- Theatrical Poster
- Directed by: Tony Chan
- Produced by: Kate Hudson Jiali Huang Fruit Chan Dong Yu
- Starring: Angelababy Ni Ni Zhu Yawen Chen Xiao
- Production companies: Bona Film Group Fox International Productions
- Release dates: August 18, 2015 (Shanghai); August 20, 2015 (China);
- Running time: 90 minutes
- Country: China
- Language: Mandarin
- Box office: US$27.6 million

= Bride Wars (2015 film) =

Bride Wars (新娘大作战) is a 2015 Chinese romantic comedy film directed by Tony Chan. The film is a remake of 2009's Bride Wars that starred Kate Hudson and Anne Hathaway. It was released in China on August 20, 2015.

==Premise==
A pair of brides-to-be put their friendship to the test when they battle it out for the perfect wedding scheduled on the same day.

==Cast==
- Angelababy as He Jing
- Ni Ni as Ma Li
- Zhu Yawen as Luo Dan
- Chen Xiao as Kevin
- He Jiong as Alexander
- Liu Jinshan as Ma Li's father
- Wang Yinan as Xiao Bai
- Xi Wang as Xiao Rou
- Huang Xiaoming as Groom in the opening (Cameo)
- Feng Shaofeng as Priest (Cameo)
- Jing Boran as TV Host (Cameo)
- Du Haitao as Leading workman (Cameo)

==Reception==
===Box office===
The film came in at number three in its opening weekend, earning US$24,220,000 (RMB $154,496,958). In its second weekend the film dropped to number seven with $3.34 million.
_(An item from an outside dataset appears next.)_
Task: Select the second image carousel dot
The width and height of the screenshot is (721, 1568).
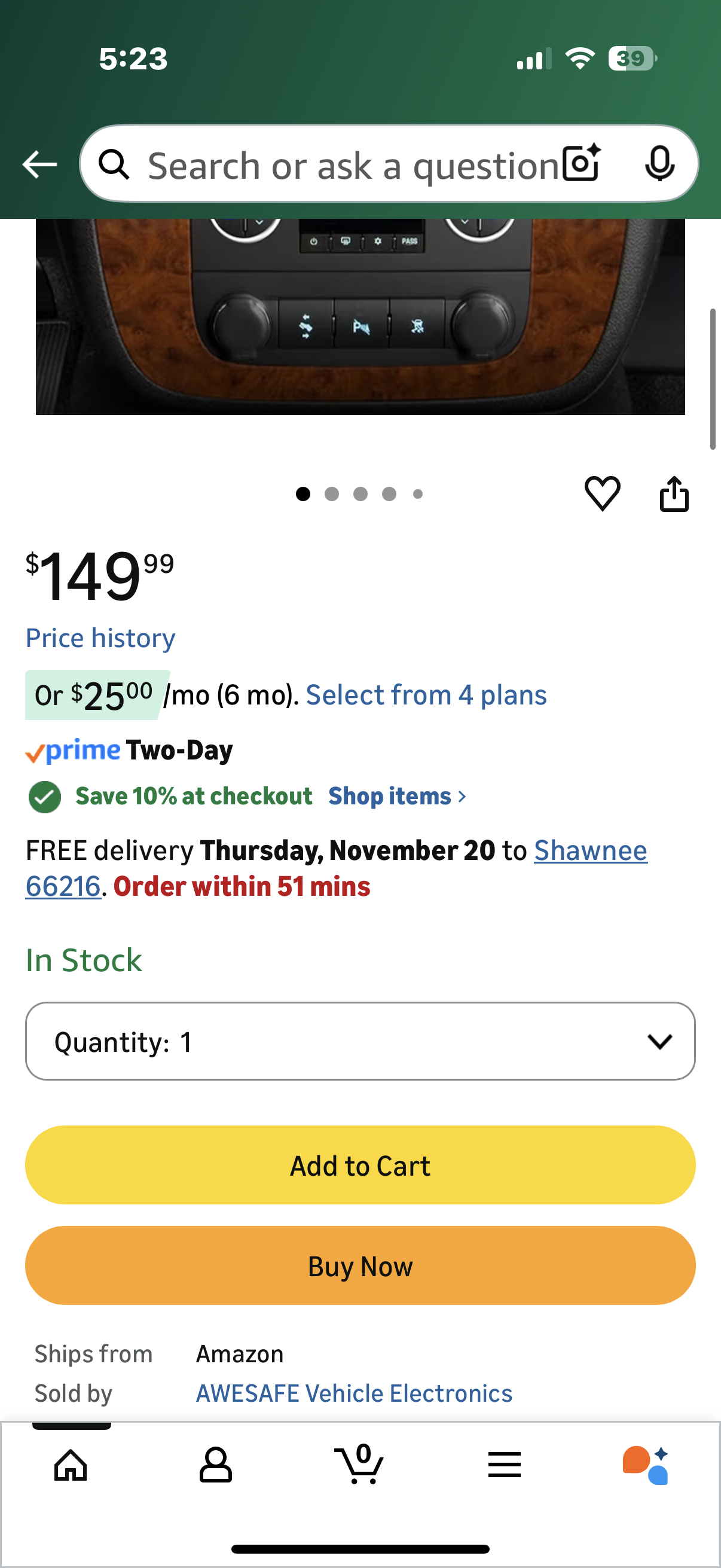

Its two-week total now stands at $27.6 million.

===Critical response===

Maggie Lee of Variety said that "a not-great Hollywood romantic comedy gets even worse in this atrocious Chinese remake." Elizabeth Kerr of The Hollywood Reporter called the film "a facile and uninspired remake of a facile and uninspired original."